BEGIN Provided information

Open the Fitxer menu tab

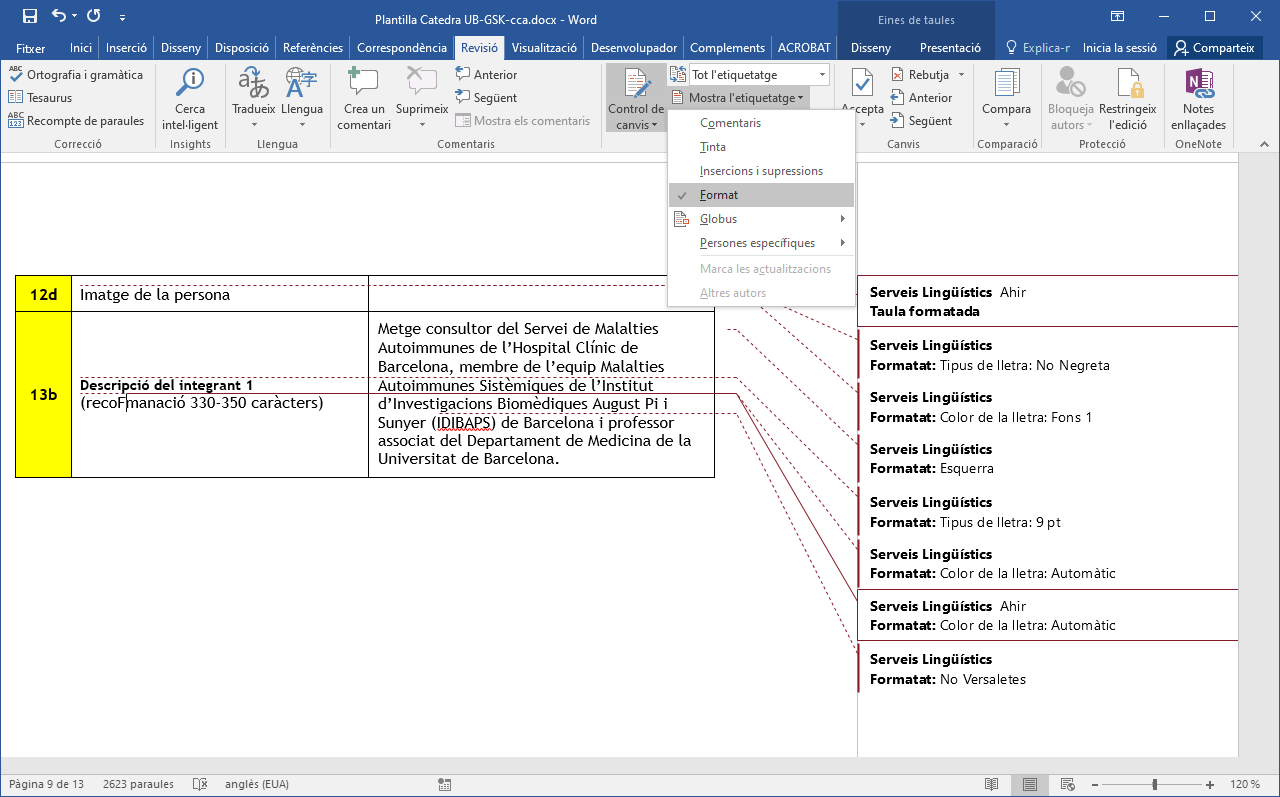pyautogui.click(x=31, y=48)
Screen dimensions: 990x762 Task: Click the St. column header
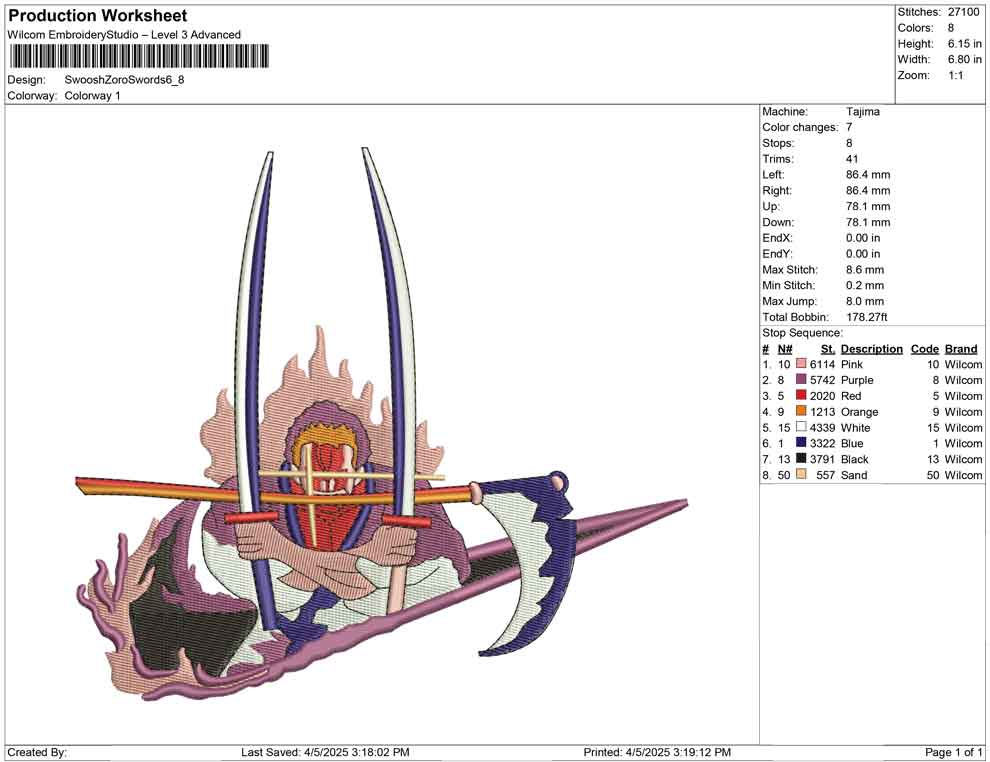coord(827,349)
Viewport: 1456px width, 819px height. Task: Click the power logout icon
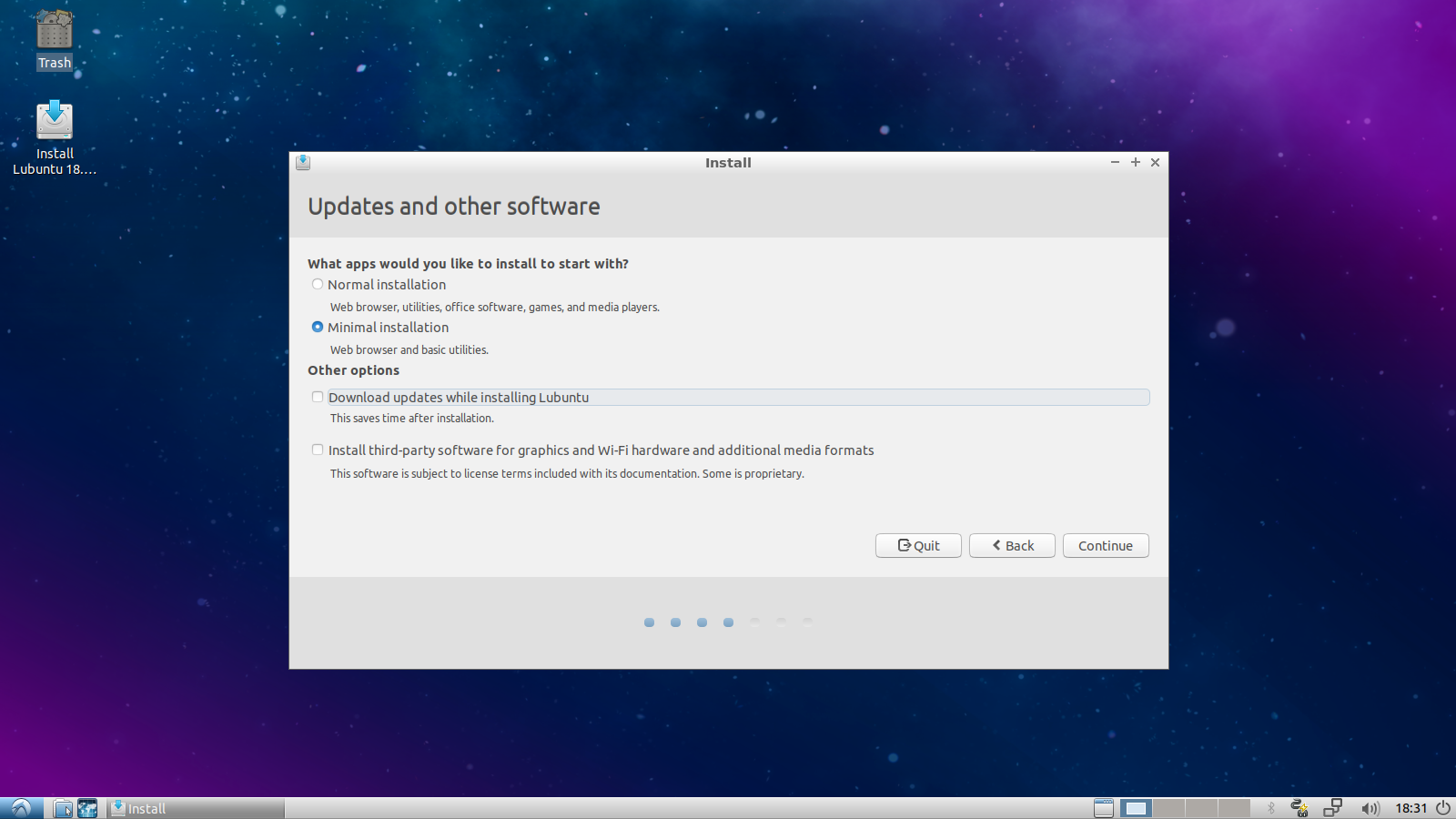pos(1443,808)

END Provided information

Return every line above exactly, omitting images.

◆ Your solution:
Open the Fitxer menu tab

pyautogui.click(x=31, y=48)
Screen dimensions: 990x762 Task: Click the St. column header
coord(827,349)
Viewport: 1456px width, 819px height. Task: Click the power logout icon
pos(1443,808)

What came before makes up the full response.